EXERCISE BRIEF
Line by line, copy all of the data exactly.

INFORMATION SHOWN
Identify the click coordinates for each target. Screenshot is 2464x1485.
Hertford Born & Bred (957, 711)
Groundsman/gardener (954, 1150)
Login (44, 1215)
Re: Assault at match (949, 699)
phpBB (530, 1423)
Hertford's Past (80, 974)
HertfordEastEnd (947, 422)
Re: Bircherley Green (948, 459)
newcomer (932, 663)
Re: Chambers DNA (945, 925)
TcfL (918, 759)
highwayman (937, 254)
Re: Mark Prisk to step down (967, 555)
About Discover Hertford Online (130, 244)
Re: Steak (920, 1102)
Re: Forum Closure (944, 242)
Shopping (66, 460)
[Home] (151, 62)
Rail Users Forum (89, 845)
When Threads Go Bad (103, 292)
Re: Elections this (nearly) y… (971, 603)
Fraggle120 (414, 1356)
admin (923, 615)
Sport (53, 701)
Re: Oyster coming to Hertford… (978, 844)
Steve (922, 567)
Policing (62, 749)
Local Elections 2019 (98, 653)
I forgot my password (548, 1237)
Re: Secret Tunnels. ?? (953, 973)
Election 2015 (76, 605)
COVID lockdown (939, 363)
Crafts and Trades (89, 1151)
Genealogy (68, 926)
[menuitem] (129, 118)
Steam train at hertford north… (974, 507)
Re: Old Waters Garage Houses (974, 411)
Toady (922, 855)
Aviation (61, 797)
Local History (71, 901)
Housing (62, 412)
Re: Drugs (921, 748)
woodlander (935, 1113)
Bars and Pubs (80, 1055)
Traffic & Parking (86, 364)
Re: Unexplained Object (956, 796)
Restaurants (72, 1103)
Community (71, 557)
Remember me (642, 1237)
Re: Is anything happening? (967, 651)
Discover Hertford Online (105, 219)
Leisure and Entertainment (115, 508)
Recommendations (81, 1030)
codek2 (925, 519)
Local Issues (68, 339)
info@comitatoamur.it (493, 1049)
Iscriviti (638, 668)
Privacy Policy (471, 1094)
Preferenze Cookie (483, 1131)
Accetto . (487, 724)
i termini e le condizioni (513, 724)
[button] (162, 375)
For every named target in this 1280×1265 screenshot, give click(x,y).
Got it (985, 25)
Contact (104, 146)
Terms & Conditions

RESULT
Identify the click coordinates for each target. Screenshot is 2464x1485.
Hertford Born & Bred (957, 711)
Groundsman/gardener (954, 1150)
Login (44, 1215)
Re: Assault at match (949, 699)
phpBB (530, 1423)
Hertford's Past (80, 974)
HertfordEastEnd (947, 422)
Re: Bircherley Green (948, 459)
newcomer (932, 663)
Re: Chambers DNA (945, 925)
TcfL (918, 759)
highwayman (937, 254)
Re: Mark Prisk to step down (967, 555)
About Discover Hertford Online (130, 244)
Re: Steak (920, 1102)
Re: Forum Closure (944, 242)
Shopping (66, 460)
[Home] (151, 62)
Rail Users Forum (89, 845)
When Threads Go Bad (103, 292)
Re: Elections this (nearly) y… (971, 603)
Fraggle120 (414, 1356)
admin (923, 615)
Sport (53, 701)
Re: Oyster coming to Hertford… (978, 844)
Steve (922, 567)
Policing (62, 749)
Local Elections 2019 (98, 653)
I forgot my password (548, 1237)
Re: Secret Tunnels. ?? (953, 973)
Election 2015 (76, 605)
COVID lockdown (939, 363)
Crafts and Trades (89, 1151)
Genealogy (68, 926)
[menuitem] (129, 118)
Steam train at hertford north… (974, 507)
Re: Old Waters Garage Houses (974, 411)
Toady (922, 855)
Aviation (61, 797)
Local History (71, 901)
Housing (62, 412)
Re: Drugs (921, 748)
woodlander (935, 1113)
Bars and Pubs (80, 1055)
Traffic & Parking (86, 364)
Re: Unexplained Object (956, 796)
Restaurants (72, 1103)
Community (71, 557)
Remember me (642, 1237)
Re: Is anything happening? (967, 651)
Discover Hertford Online (105, 219)
Leisure and Entertainment (115, 508)
Recommendations (81, 1030)
codek2 (925, 519)
Local Issues (68, 339)
info@comitatoamur.it (493, 1049)
Iscriviti (638, 668)
Privacy Policy (471, 1094)
Preferenze Cookie (483, 1131)
Accetto . (487, 724)
i termini e le condizioni (513, 724)
[button] (162, 375)
For every named target in this 1280×1265 screenshot, give click(x,y).
Got it (985, 25)
Contact (104, 146)
Terms & Conditions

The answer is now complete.